Matt, good to have you back for Part 2 on the SVC Podcast coming to us from George Washington University Law School. Head of Instructional Technology there and the more we talked on Part 1 the more I realized what a big job that is. Fifty-five classrooms and keeping track of who’s watching which video. On the upgrade to the video system, how did the hardware installation go? Was there new wiring and camera mounts and all that to contend with?

Absolutely. So the four-year remodeling process, pretty much each remodel – each year of that remodel – was a full gut job. We went and took out old standard definition cameras and video equipment and replaced it with HD cameras and video equipment, so it was a lot. New wall mounts. Half of our racks were pretty much gutted during the remodel. We couldn’t keep that much. It was a lot. [Timestamp: 1:20]
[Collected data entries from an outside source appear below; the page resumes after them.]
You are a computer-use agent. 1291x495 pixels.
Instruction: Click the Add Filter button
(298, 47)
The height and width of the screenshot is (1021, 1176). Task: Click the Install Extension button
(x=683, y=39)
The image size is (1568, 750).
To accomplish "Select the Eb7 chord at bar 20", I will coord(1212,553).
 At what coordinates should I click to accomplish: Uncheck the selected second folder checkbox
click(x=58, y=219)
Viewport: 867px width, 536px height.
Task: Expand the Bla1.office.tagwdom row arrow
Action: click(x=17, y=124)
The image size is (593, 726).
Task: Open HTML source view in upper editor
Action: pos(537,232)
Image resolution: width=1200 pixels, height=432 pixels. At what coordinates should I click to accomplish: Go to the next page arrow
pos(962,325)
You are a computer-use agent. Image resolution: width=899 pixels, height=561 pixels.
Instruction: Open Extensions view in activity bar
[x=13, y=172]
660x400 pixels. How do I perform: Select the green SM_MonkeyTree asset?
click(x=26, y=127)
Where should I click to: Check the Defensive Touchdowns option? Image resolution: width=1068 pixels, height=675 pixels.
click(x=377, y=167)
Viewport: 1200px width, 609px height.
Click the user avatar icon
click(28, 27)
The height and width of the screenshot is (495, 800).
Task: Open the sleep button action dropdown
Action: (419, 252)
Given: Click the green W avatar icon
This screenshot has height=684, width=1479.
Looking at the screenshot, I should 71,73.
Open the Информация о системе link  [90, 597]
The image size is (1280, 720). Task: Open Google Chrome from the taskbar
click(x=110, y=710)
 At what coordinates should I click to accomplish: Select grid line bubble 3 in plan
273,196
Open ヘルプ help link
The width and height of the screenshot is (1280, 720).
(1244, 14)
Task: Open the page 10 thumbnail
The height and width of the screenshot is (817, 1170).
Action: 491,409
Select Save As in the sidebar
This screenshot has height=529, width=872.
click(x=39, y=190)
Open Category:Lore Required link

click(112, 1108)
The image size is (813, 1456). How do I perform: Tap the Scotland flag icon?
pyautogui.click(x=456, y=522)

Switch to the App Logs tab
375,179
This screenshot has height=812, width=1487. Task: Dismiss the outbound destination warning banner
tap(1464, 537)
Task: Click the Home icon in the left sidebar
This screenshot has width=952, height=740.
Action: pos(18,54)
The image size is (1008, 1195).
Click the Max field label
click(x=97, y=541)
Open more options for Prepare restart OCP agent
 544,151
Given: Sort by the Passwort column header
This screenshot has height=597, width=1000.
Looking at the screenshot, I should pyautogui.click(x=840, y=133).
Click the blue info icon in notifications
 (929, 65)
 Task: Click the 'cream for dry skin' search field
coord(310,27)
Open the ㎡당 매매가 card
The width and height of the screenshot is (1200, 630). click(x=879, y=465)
Did you have to run new wiring in each of the classrooms?

Yes. We ran new wiring to the classrooms and we also invested in fiber so we have fiber jumps from closets to closets that go back to our central control – our master control. [Timestamp: 1:35]

OK, cleaner video and no grounding problems. All kinds of benefits from that.

Absolutely.

So where is all the support equipment mounted. Obviously you have to have that in a secure place.

Normally all of our classrooms, except for a few, have a closet attached to them. It’s just a door in a corner of the room. And if you open that door up there is a wall of racked equipment. That all gets networked back to our master control, which is in our Office of Instructional Technology, and we have in there, that’s pretty much the brains of the whole operation. We have room control of all 55 classrooms from one room. We also have a closed-circuit phone system to all the 55 rooms. There’s a white phone that we train our faculty on that they just pick it up – it’s by the podium – it automatically rings and we know what room it’s ringing in the master control. And then we can pop up the room control for that room and actually 9 times out of 10 solve their problem. A lot of times it’s like how do I get my laptop to project on the projector? And we can just push a button at our master control without sending somebody down there, but there’s always support. We keep the operation going until 10:00 at night during the weekdays and until 8:00 at night on the weekends. So anytime a faculty member has a problem they just pick up the phone and they’re talking to a human being that can pretty much resolve their problem. [Timestamp: 3:01]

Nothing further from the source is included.